Red Light Radio (RLR) was an online radio station and international music platform based in Amsterdam’s Red Light District. From 2010 to 2020, Red Light Radio broadcast daily shows of local and international artists, and was involved with parties and concerts, and collaborated with festivals, museums and other cultural partners all over the world.

The main goal of the station was to spread underground music. The station broadcast approximately 40 different live
shows every week. These were streamed live and then available on demand on the radio station's website, Mixcloud and Soundcloud. Through the years RLR built a global community with music lovers and fans.

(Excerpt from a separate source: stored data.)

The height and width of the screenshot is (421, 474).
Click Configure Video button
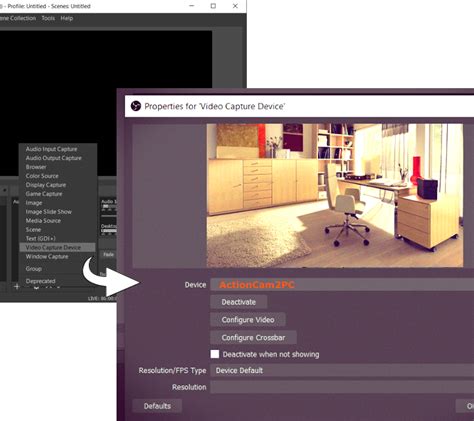(x=248, y=320)
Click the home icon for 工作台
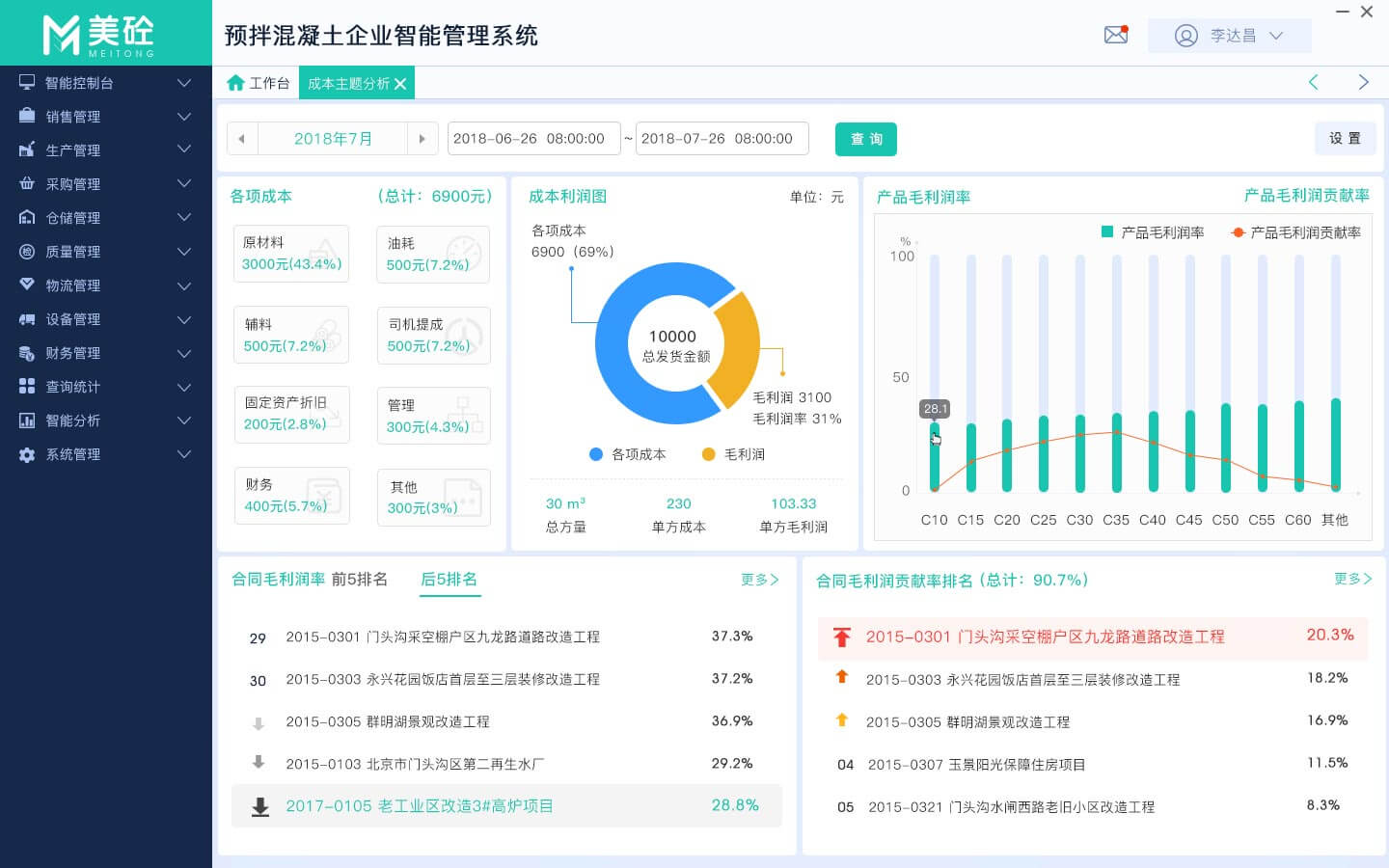The height and width of the screenshot is (868, 1389). (235, 83)
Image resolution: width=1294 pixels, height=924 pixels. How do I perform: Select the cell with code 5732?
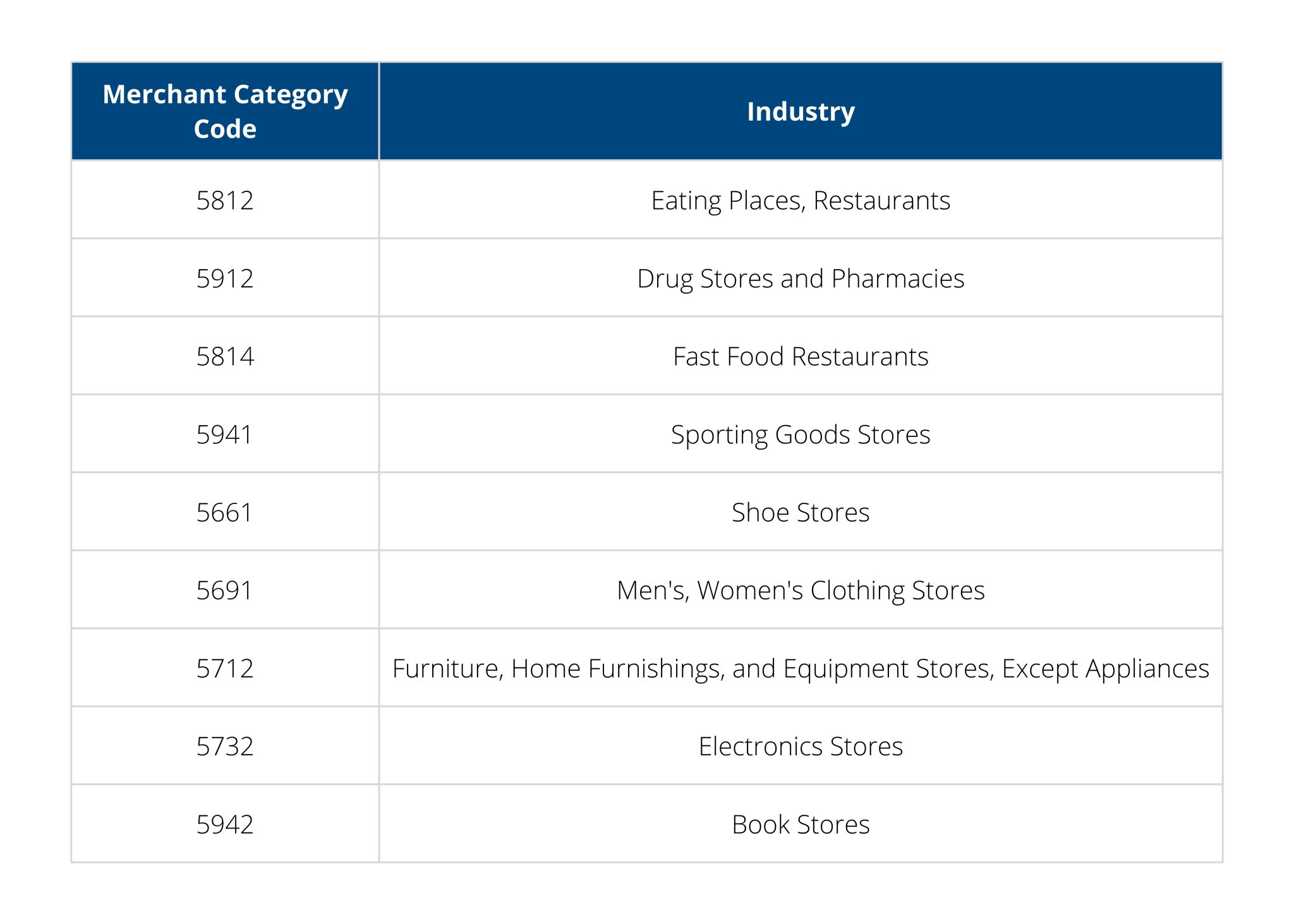[225, 747]
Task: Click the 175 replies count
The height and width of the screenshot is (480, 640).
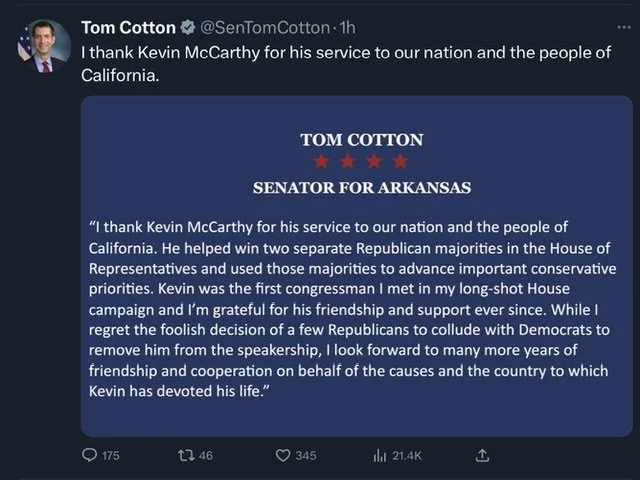Action: point(110,456)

RLR ended its daily radio shows in mid-2020, saying it had "always been aware" its Oudekerksplein location was temporary, but COVID lockdowns had "accelerated the inevitable goodbye."

== Location ==
The location of the radio studio was in a former brothel in the heart
of Amsterdam's Red Light District. They shared the building with many
Amsterdam creatives and the record stores Red Light Records & Vintage
Voudou. The radio studio was right behind a window between the
prostitutes at the Oudekerksplein, next to Amsterdam's oldest
building, the Oude Kerk.

Red Light Radio also travelled with a mobile studio to broadcast
from different locations. There were dozens of collaborations
with cultural partners and events. There were live broadcasts
from parties, museums, festivals and other spaces. Next to Holland,
the station visited China, Russia, USA, Switzerland, Germany,
France, Italy, Spain, Sweden & Turkey for several radio broadcasts and
events.

== Guests ==
Over the years Red Light Radio had many international guests at their
station including live sessions & DJ-sets by Allah-Las, Andrew WK,
Charanjit Singh, Chelsea Wolfe, Connan Mockasin, Death, Dirty Fences, Frits Wentink,
Homeboy Sandman, J Mascis, Joey Anderson, John Cooper Clarke,
Jonwayne, Joy Orbison, Mac DeMarco, Marcellus Pittman, Max D, Wooden Shjips, Nisennenmondai, NOFX, Nothing, Optimo, Peaking Lights, Randomer,
Ron Morelli, Seth Troxler, Shabazz Palaces, Silent Servant, Solar,
Suuns, Suzanne Kraft, The Gaslamp Killer, The Shrine, The Soft Moon,
Traxx, Vakula, Veronica Vasicka, Viet Cong & Wooden Wisdom.

== Awards ==
In 2015 Red Light Radio won Mixcloud's Best Online Radio Station award
and visited the International Radio Festival in Zürich in August 2015.